DETAILED DESCRIPTION
[0016] As will be described in detail hereinafter, various embodiments of an exemplary system and method for representation learning of data on arbitrary domains for deep convolutional architectures are presented. In the effort to provide a concise description of these embodiments, all features of an actual implementation may not be described in the specification. It should be appreciated that in the development of any such actual implementation, as in any engineering or design project, numerous implementation-specific decisions must be made to achieve the
developer’s specific goals such as compliance with system-related and business-related constraints.

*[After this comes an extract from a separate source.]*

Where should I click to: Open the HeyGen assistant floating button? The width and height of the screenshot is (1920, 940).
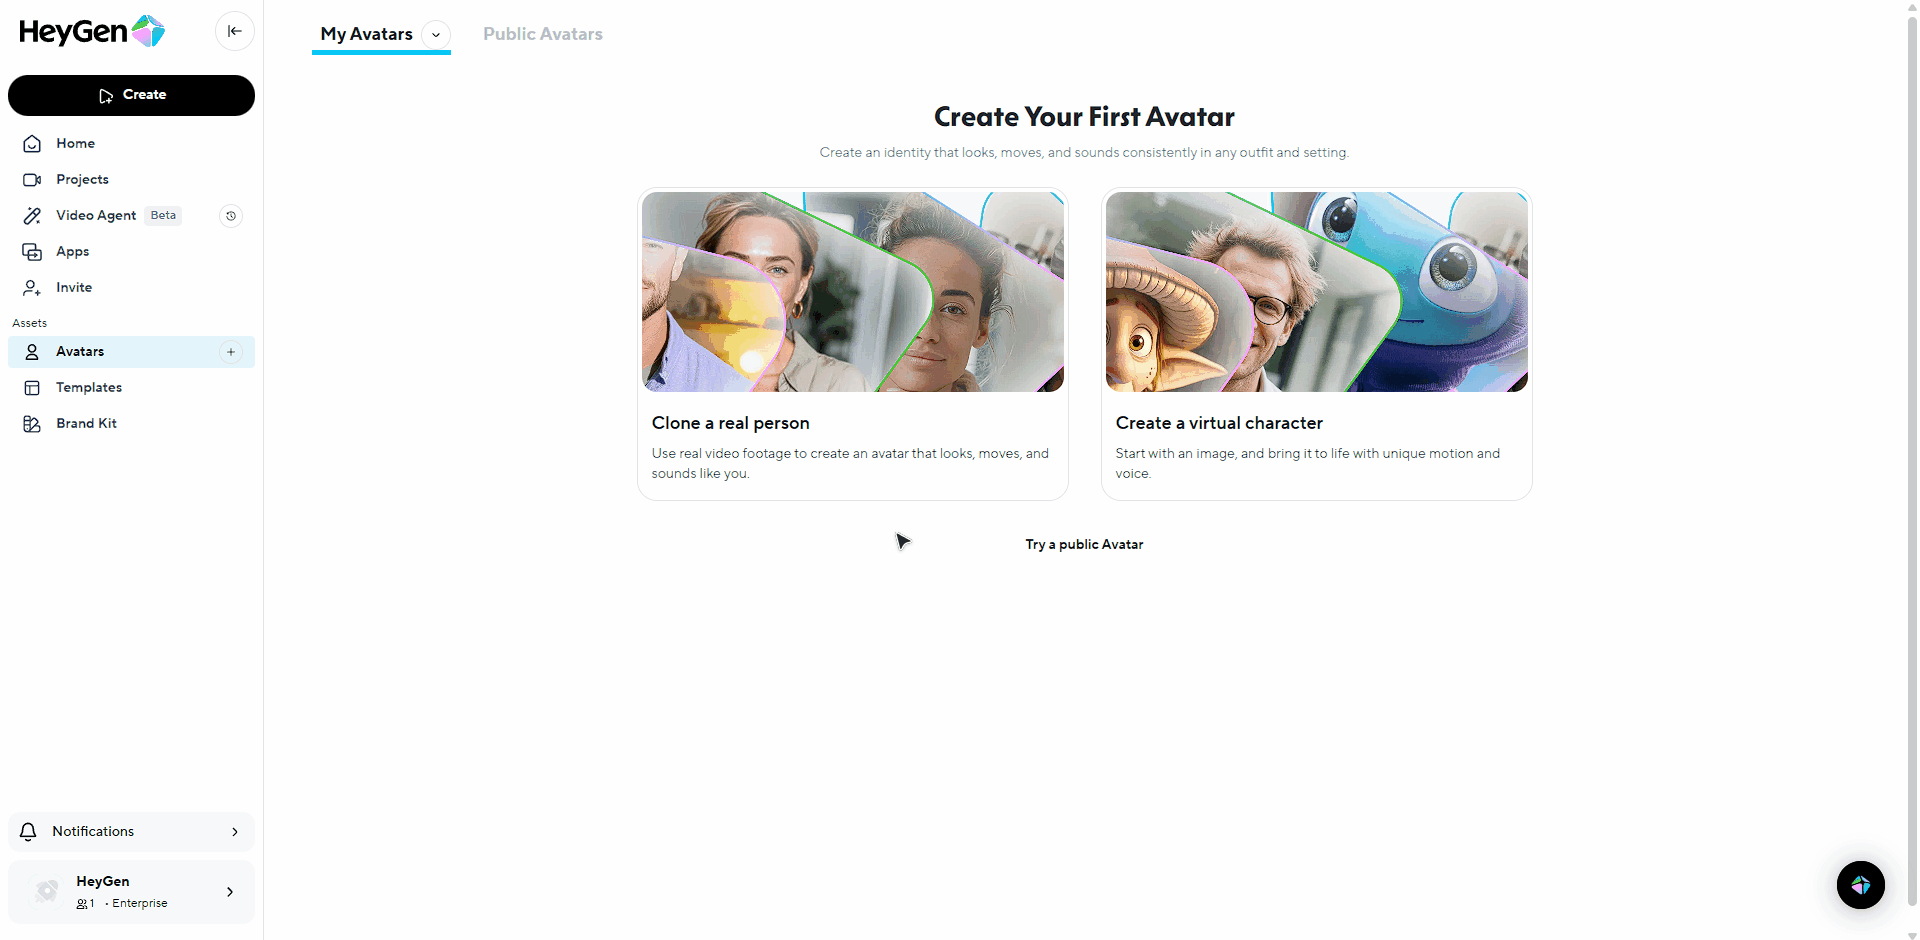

[0017] When describing elements of the various embodiments of the present specification, the articles “a”, “an”, “the” and “said” are intended to mean that there are one or more of the elements. The terms “comprising”, “including” and “having” are intended to be inclusive and mean that there may be additional elements other than the listed elements. Furthermore, the terms “build” and “construct” and their variations are intended to mean a mathematical determination or computation of mathematical constructs. The terms “data drawn on arbitrary domains” or “data on arbitrary domains” are intended to mean data corresponding to a domain for example, social media data, sensor data, enterprise data and the like.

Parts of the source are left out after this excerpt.